Assistant coach Sam Raper works with the Hoos’ goalkeepers. Raper, who’s from England, joined Swanson’s staff in the spring of 2022. Safradin was still in high school then, but Raper had coached her on U.S. youth national teams, so he was familiar with her skill set when she arrived on Grounds in the summer of 2023.

“Viki’s special quality is her explosiveness,” Raper said. “She is such an athletic goalkeeper.”

Victoria Safradin

Playing behind White in 2023 allowed Safradin to “just be able to worry about herself a little bit more,” Raper said. “She didn’t have to worry about the results and doing it on the field. She was able to focus on, ‘OK, how do I develop myself to make sure I’m ready to be an ACC-caliber keeper?’ Which she already was. We were just in a fortunate position where that year we had three goalkeepers that could have played for the majority of ACC teams. So that year really allowed her to develop, focus on what she needed to do to really be as efficient and effective as possible. And she learned a lot about leadership. Cayla was one of the captains on the team, so Viki was able to see how a goalkeeper can help lead a team.”

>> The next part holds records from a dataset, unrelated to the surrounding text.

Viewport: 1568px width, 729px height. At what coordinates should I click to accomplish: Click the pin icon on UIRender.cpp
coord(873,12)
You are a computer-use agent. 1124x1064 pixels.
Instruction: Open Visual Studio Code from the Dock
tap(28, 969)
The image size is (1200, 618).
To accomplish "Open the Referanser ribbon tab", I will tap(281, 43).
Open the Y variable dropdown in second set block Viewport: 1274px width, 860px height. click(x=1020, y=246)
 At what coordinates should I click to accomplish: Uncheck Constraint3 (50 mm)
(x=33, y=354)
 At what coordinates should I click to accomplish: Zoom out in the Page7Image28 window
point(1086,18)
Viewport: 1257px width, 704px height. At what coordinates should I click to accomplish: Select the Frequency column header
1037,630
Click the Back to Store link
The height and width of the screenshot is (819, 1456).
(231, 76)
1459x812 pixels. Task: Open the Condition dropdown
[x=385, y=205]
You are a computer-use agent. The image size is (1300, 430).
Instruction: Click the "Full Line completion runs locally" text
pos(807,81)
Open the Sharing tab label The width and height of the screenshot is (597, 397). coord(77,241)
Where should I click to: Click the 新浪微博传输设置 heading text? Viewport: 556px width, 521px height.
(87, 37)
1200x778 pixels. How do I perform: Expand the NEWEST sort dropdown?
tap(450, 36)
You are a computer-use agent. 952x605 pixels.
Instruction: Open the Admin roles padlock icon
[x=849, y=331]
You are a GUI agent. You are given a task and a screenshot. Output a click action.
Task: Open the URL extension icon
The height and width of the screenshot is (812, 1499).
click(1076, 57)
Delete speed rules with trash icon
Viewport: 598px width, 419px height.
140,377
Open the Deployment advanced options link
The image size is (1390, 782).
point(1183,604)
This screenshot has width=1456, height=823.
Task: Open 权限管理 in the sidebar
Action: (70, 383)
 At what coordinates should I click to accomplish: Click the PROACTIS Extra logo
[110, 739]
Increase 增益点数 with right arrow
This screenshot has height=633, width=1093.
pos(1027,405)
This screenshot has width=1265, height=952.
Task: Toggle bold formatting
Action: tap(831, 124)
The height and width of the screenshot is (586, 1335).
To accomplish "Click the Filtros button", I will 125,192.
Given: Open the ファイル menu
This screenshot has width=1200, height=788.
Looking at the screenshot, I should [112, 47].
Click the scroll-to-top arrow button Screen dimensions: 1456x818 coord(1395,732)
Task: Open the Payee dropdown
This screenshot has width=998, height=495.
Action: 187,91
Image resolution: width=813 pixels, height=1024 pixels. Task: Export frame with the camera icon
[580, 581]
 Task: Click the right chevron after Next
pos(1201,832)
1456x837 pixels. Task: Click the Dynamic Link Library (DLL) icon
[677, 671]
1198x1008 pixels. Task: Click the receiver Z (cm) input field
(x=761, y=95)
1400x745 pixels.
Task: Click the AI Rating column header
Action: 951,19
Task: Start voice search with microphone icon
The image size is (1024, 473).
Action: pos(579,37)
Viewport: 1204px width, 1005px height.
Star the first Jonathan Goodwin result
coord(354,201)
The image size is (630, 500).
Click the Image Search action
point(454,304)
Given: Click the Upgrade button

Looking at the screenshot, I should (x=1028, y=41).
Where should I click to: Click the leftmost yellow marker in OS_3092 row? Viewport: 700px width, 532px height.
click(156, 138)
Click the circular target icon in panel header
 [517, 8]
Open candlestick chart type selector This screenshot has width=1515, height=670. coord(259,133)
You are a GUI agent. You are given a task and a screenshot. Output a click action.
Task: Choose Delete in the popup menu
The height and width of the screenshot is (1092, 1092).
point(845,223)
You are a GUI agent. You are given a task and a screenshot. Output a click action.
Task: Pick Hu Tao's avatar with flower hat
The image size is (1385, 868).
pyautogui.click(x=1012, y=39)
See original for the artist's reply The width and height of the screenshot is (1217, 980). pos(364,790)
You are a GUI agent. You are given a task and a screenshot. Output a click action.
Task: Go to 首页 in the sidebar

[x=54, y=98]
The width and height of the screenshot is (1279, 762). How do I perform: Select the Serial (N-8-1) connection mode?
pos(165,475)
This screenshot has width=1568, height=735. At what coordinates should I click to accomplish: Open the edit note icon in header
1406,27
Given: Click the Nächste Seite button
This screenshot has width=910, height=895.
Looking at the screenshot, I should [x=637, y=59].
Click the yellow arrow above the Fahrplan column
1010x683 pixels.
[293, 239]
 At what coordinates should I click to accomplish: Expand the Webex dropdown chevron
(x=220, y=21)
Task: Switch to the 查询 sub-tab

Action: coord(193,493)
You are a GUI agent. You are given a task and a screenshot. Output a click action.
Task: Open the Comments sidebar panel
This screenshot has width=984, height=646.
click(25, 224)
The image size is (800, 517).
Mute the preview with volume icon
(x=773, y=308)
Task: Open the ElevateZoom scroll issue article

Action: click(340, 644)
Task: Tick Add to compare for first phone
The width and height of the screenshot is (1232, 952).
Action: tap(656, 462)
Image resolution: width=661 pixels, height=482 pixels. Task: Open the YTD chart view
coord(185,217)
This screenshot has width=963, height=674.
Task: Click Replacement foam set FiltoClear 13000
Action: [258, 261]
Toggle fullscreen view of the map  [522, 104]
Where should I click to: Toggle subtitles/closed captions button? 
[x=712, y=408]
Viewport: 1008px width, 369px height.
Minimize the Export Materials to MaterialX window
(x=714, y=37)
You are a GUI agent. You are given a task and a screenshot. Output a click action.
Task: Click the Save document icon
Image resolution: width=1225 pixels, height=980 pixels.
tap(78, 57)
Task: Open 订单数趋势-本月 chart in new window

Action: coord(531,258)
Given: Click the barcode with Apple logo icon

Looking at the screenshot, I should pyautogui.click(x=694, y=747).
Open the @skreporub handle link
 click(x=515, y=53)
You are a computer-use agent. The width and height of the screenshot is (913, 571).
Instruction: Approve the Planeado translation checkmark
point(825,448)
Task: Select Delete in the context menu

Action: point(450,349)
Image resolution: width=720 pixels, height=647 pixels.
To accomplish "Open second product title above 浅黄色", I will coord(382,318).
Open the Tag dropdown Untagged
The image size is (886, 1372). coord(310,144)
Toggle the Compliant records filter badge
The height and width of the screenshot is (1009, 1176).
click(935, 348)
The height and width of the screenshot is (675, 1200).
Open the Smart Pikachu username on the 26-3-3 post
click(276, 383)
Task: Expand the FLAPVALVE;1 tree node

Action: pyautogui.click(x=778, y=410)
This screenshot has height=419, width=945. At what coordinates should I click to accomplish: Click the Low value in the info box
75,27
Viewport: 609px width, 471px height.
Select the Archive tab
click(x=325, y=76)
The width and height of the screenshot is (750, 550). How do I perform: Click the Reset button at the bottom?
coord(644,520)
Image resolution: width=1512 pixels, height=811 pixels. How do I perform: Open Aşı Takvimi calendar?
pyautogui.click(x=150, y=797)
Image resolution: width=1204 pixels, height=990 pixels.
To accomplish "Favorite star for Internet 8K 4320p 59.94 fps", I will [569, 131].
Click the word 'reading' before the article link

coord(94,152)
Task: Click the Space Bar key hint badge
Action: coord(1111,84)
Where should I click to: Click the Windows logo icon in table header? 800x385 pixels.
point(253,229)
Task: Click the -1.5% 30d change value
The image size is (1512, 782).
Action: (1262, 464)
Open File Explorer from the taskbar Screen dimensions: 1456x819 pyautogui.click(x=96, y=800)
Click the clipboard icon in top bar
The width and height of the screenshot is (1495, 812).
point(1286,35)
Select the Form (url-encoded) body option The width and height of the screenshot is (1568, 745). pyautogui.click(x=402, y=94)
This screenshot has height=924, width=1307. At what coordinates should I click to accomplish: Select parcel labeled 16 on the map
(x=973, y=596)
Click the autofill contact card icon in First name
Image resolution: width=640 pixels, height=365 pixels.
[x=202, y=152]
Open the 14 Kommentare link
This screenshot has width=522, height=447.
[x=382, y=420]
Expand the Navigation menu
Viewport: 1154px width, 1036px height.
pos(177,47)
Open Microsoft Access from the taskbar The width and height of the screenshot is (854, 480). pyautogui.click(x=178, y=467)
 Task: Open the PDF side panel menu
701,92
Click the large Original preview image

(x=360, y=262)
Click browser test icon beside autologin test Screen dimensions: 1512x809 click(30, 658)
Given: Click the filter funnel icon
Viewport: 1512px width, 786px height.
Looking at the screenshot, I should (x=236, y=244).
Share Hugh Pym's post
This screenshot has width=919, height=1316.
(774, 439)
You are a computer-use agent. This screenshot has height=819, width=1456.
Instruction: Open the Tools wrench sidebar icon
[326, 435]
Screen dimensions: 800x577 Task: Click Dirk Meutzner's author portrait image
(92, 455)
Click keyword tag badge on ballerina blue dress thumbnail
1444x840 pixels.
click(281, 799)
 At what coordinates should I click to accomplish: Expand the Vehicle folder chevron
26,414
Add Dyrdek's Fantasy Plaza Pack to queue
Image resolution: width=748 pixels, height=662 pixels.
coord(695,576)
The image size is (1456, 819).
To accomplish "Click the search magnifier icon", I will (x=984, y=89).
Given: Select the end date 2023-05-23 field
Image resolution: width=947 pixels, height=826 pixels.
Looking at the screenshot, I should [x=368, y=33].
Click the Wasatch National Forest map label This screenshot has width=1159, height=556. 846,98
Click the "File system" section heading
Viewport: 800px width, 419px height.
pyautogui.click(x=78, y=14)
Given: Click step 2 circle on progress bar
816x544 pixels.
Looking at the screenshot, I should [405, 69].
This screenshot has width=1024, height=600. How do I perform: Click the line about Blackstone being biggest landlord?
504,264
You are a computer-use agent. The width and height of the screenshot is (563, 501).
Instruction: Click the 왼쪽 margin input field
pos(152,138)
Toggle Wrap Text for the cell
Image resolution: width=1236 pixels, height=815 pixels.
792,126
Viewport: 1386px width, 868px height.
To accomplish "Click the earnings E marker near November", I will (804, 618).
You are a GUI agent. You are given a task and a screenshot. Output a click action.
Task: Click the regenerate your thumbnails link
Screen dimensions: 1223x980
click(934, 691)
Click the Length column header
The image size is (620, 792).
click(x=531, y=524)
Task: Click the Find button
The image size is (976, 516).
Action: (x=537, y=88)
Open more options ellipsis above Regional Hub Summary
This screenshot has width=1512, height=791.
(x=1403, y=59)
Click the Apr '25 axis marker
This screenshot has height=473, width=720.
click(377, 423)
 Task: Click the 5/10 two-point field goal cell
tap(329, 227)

That’s always been Safradin’s position. “I just got put in goal when I was younger, playing rec league, and I did well, and my dad said from there on, ‘You’re gonna be a goalkeeper.’ ”

It’s a position where mistakes are especially costly and often magnified, but Safradin said she loves the challenge that presents, as well as “the leadership role that comes with being a goalkeeper. I feel like it’s just like a natural thing you take on, just being in charge of your team. You get to see the whole field at the end of the day too. I really love the leadership piece. That for me is a big thing has kept me going for a long time.”

Swanson said Safradin has “always been a great leader, but I think she’s in a real position now to run our defense and to be a real vocal person as well as someone who’s gonna keep the ball out of the net and protect us. So I would imagine her leadership will continue to grow this season. I think a lot of players now are looking to her, which wasn’t always the case. Obviously, when you initially come here your first year, that’s not the case. But we have 10 first-years”—including two goalkeepers—“and I think she sets a great example every day.”

Safradin’s parents were born in Croatia, as were her two siblings, Izabela and Dejvid. War broke out in the 1990s after Croatia declared its independence from Yugoslavia, and her family “just wanted to escape that and start a better life somewhere,” Safradin said. One of her aunts was living in the Cleveland area, which has a large Croatian population, and the Safradins settled there.

“I’m the only person in my family born in America,” said Safradin, who turned 20 in April.

She speaks Croatian with her parents, Safradin said, and English with her siblings. She loves visiting Croatia, but her soccer schedule can make that challenging.

“When we go, we want to stay for a month,” she said, “but I can’t do that because I have to go back and train [in the U.S.].”

When Safradin began looking at colleges, she sought out schools “that would challenge me both academically and athletically,” she said, “and obviously UVA is known as a program that gives you both of those.”

A government major, Safradin plans to minor in business and in health & wellbeing. Many members of her family work in health care, she said, and she hopes to one day find employment in that field. First, though, she wants to play soccer professionally.

“The sky’s the limit for her, no doubt,” Swanson said. “I think she could be as good as she wants to be.”

Raper feels the same way.

“I think Viki has all the qualities to become one of the best goalkeepers in the world,” he said. “Her shot-stopping qualities are unbelievable. There’s not many female goalkeepers that move and cover the goal the way that she can. And of course ultimately, what’s the major role of the goalkeeper? It’s to keep the ball out the back of the net, and she does it to a degree that I haven’t seen another goalkeeper in the college game do. I think she’s going to be a name that’s going to be known in a lot of households.”